Avec la participation de 36 amateurs de Cavaillon et des proches alentours, en répétition avec Pascal Rambert depuis le mois de janvier.
Perpétuelle menace, au-dessus de nous, hors de nous, l’économie règne sur nos existences. Le pire de la servitude : ne pas savoir, ne pas comprendre, être livré tout nu au pouvoir brut de la production et de la marchandise, balloté d’une crise à l’autre comme un bateau ivre.
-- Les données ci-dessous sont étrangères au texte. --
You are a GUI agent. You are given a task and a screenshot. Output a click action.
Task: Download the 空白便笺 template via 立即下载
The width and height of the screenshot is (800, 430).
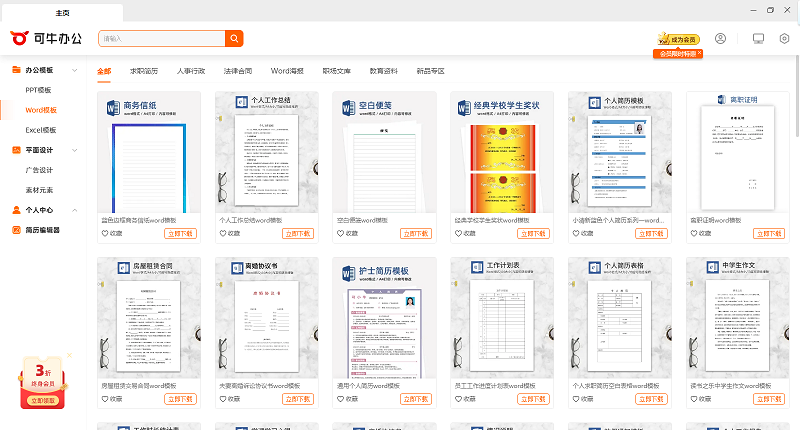point(416,233)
Perte du pouvoir d’achat ! Chômage ! Panique face au vide du sans emploi… Maintenant nous voulons comprendre ce qui nous arrive ! Sur le plateau, une trentaine de non professionnels avec leur histoire, leur présence, leur quotidien, en temps réel, dans un mouvement d’ensemble. Un philosophe, Éric Méchoulan, micro à la main, qui chaque soir réinvente son discours. Trois comédiennes qui interprètent les saynètes jalonnant cette (micro) histoire. Une communauté, éparse, hétérogène : le mélange du réel brut à de la fiction élaborée, du savoir à un espace de non savoir, avec un but commun : montrer le combat des gens ordinaires – à travers un souhait de beauté, d’élévation (danser, chanter, s’élever) – contre ce qui nous appauvrit.